In 1990, Dr. Iannis Pallikaris of Greece, demonstrated the idea of combining keratomileusis with the excimer laser. Dr. Ruiz quickly saw the advantage to this approach. With his microkeratome first creating the cap of the corneal tissue to provide access to the underlying cornea, the shape of this underlying cornea was then altered not with the same microkeratome as was done with ALK but with the excimer laser. The laser performed this part of the procedure with greater accuracy and with more versatility enabling the correction of not only myopia but also of astigmatism and hyperopia. This procedure came to be known as LASIK (Laser Assisted In Situ Keratomileusis). With LASIK we were able to obtain excellent results first for both myopia, and astigmatism and then also for hyperopia .

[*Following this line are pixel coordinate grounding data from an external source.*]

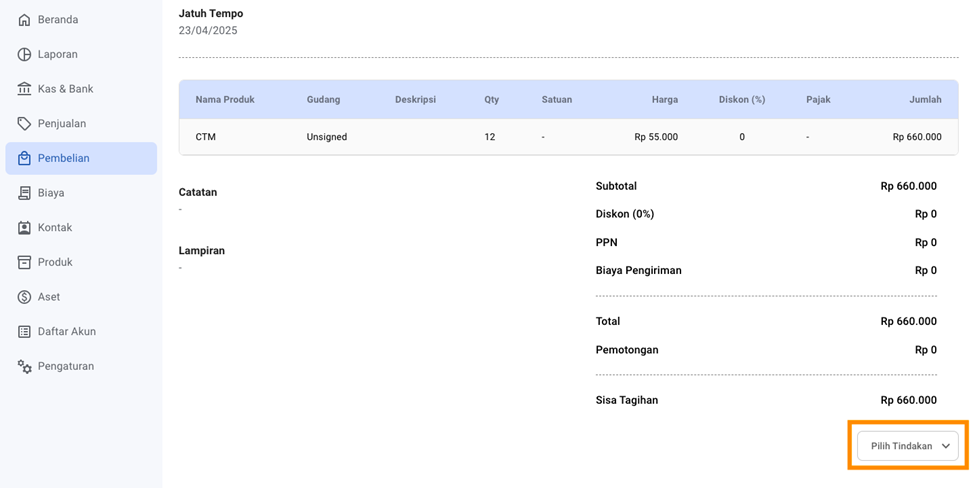Screen dimensions: 975x488
Task: Open the Daftar Akun list icon
Action: (25, 331)
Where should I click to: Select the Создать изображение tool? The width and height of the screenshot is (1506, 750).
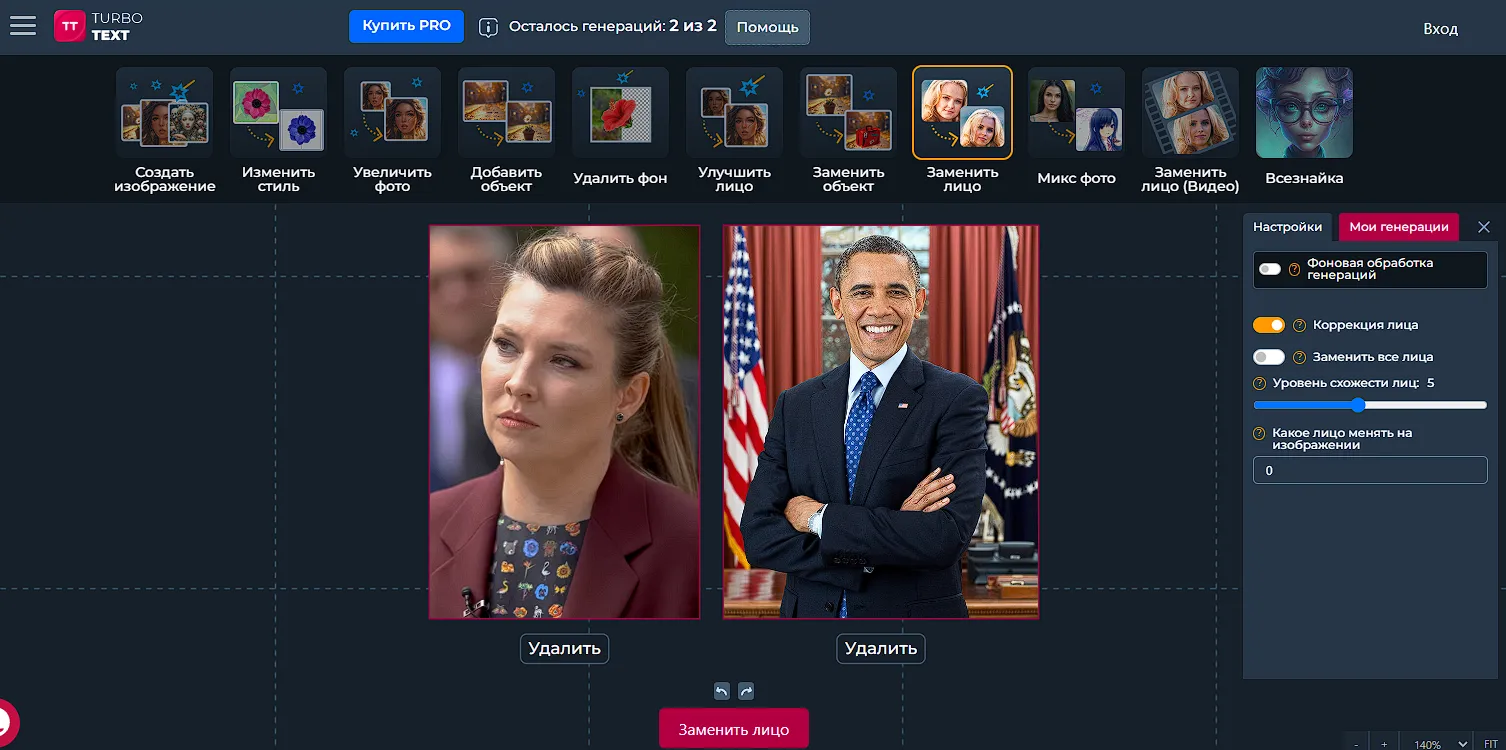tap(164, 127)
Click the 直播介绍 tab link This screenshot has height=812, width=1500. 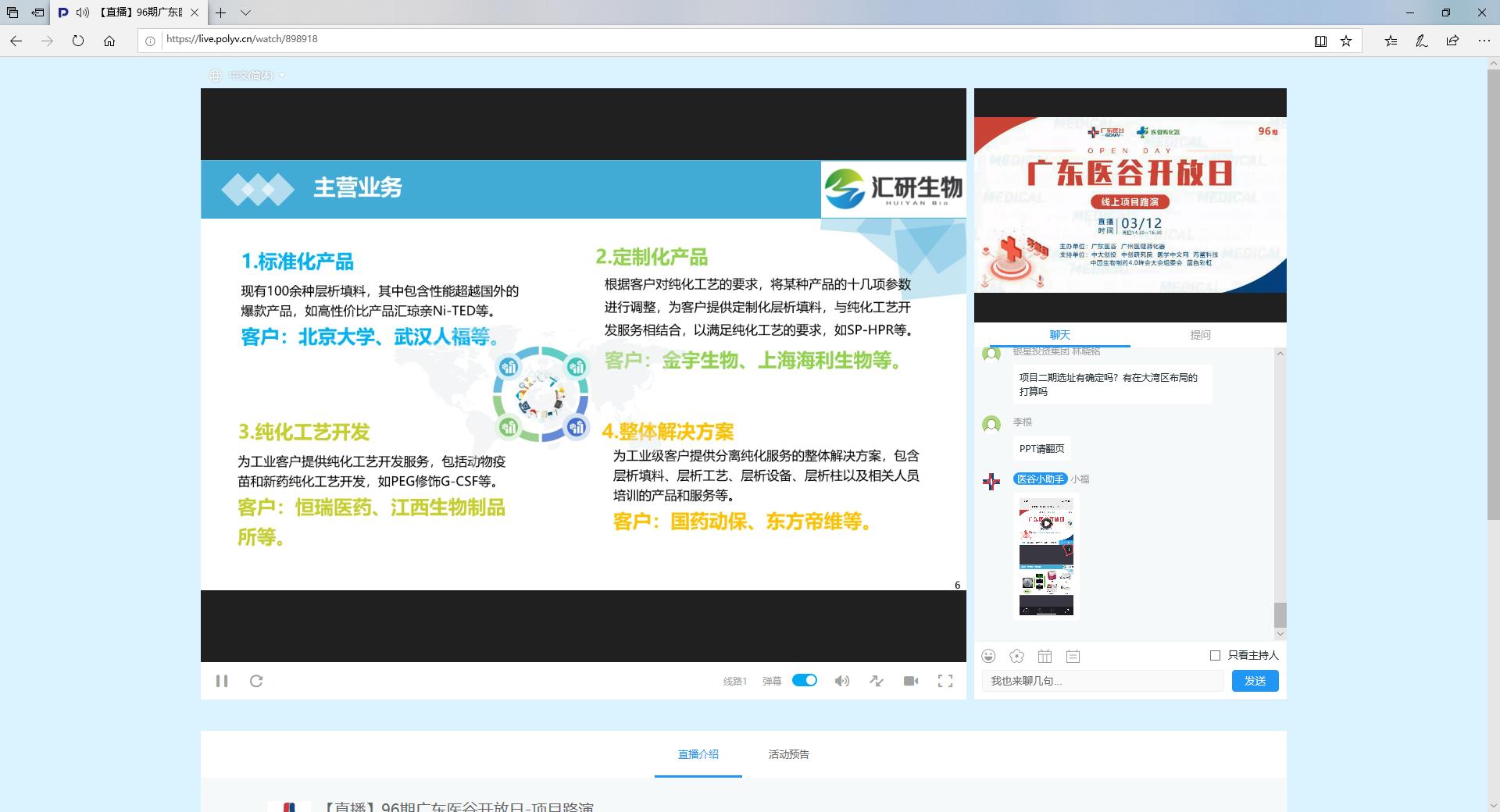698,754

LASIK has quickly become the refractive surgery technique of choice by most of the leading refractive surgeons throughout the world.


Radial Keratotomy

Radial Keratotomy (RK) for the treatment of nearsightedness and Astigmatic Keratotomy (AK) for the treatment of astigmatism had it's earliest beginnings in the 1800's in Europe, and then it was more fully developed in the 1940's in Japan. But it was not until its refinement in Moscow by Dr. S. Fyodorov in the 1970's that the technique was successful enough to be adopted by surgeons throughout the world. During the 1980's RK and AK were further developed with increasing experience and technological advances to the point where a conservative approach to RK gave very good results for mild amounts of nearsightedness and astigmatism.


PRK

The excimer laser was developed in the 1970's for industrial purposes, and in the early 1980's Dr. Stephen Trokel at Columbia University in New York recognized its theoretical potential for refractive surgery. Since it was a "cold laser" he thought it should be able to remove microscopic amounts of corneal tissue without damaging the adjacent corneal cells. Dr. Trokel and other researchers then began intensive work on this enabling the start of FDA clinical studies in the U.S. in the late 1980's. An excimer laser machine was fully approved for use in the US for the treatment of mild to moderate nearsightedness in October 1995 utilizing the technique that came to be called photorefractive keratectomy, or PRK. In early 1997 an excimer laser was approved in the US for the treatment of astigmatism. In 1998 an excimer laser was approved in the US for the treatment of hyperopia.